There are two separate issues here.
The Schwarzschild radius for a black hole, is calculated based on some very specific assumptions. For example, they won't be valid when space is rapidly expanding.
They also may not be valid on a huge scale, such as galactic clusters, where "dark energy" or expansion are factors, but we don't know enough about those to be sure of all their effects. But intuitively, it seems likely that our usual equations for collapsing objects wouldn't apply (or would require major modifications) if we can't assume a locally uniform spacetime metric, so they would apply on small scales up to local galaxies but probably not to large regions of space where expansion varies, or times of extreme expansion, or to the universe as a whole.
That's why the initial universe, though very dense, didn't re-collapse. The equations that determine when collapse happens, which we can apply in the current universe, are based on assumptions and approximations that just wouldn't be valid in the conditions of the early universe.

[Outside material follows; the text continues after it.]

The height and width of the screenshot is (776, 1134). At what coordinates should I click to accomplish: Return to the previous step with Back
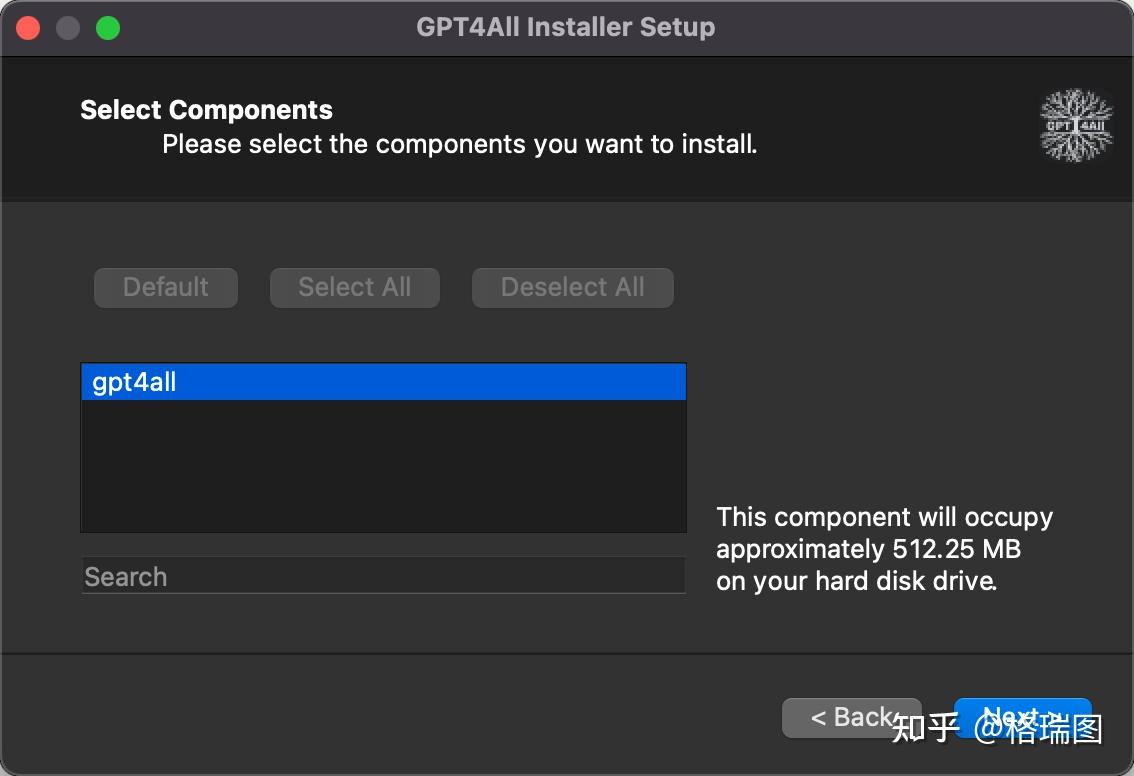[851, 717]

The other issue going on, is the observability and horizon of our universe, which is for a completely different reason. Special relativity is the principle / natural law which says that nothing can travel (no known type of signal can propagate) faster than the speed of light. But special relativity applies to propagation within spacetime. In the very early universe (and much less nowadays) spacetime itself was expanding. This wasn't an expansion like we are used to. It was a change to the actual geometry of spacetime itself. As such, it didn't have a limit to its speed. It happened a tiny fraction of a second after the Big Bang. ** Suddenly, points in space that were "close together" (in some sense) became trillions of trillions of times more distant in a very short time. Wikipedia says the expansion was of the order of 10^26 in linear dimensions, or 10^78 in volume terms.

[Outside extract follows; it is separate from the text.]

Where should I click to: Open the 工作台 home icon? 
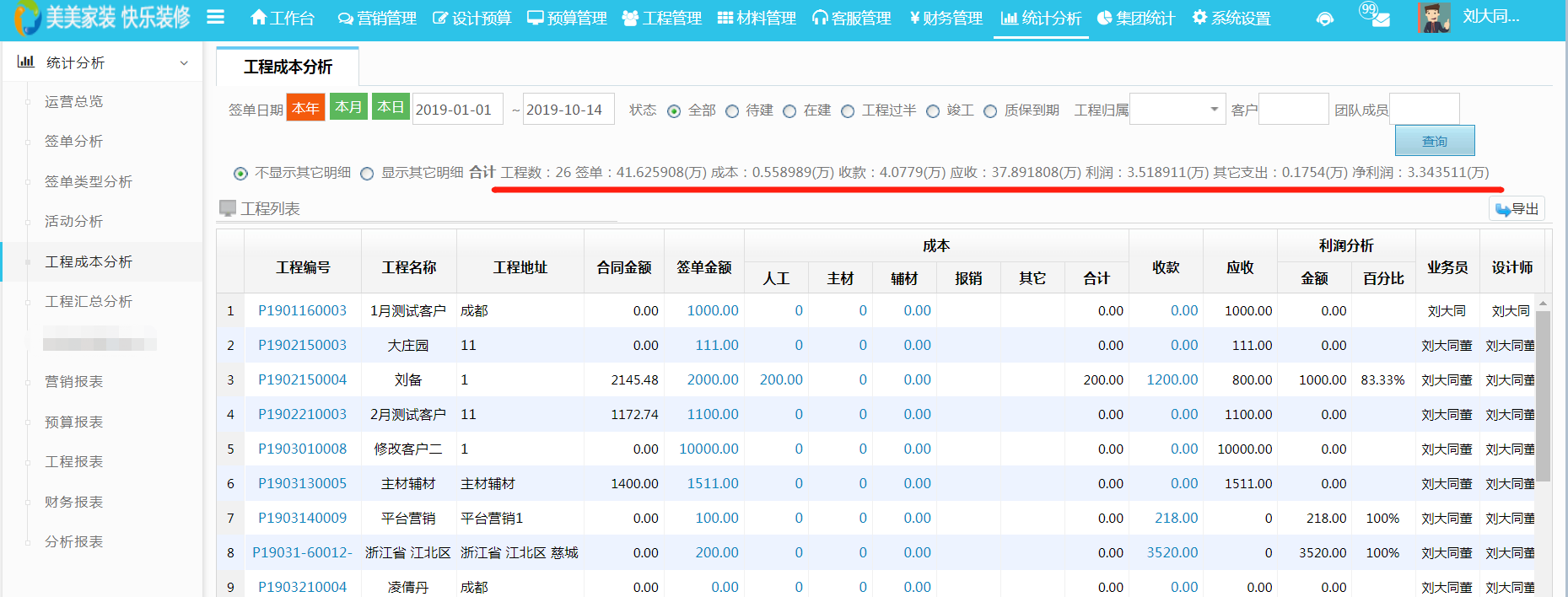coord(259,18)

In "intuitive" rather than precise scientific terms, points that might have been reachable by light from each other in moments suddenly found themselves so distant that light needed immense amounts of time to travel between them.
If two such points suddenly found themselves much more than 13.7 billion light years apart (due to expansion), then there wouldn't have been time for light from one point to reach the other, even in the 13.7 billion years since that huge expansion. So they literally would not be observable now, because signals couldn't reach us in any way from them. ** Hence this means there's a practical "radius" or limit to what we can hope to observe, set by the speed of light itself - called the observable universe.
** We could in theory observe some of these distant objects from times before that expansion, when they weren't located outside the observable universe, but the expansion occurred in the first 10^-32 or so of a second, when the universe was so energy intense that we can't really hope to ever observe anything from that era.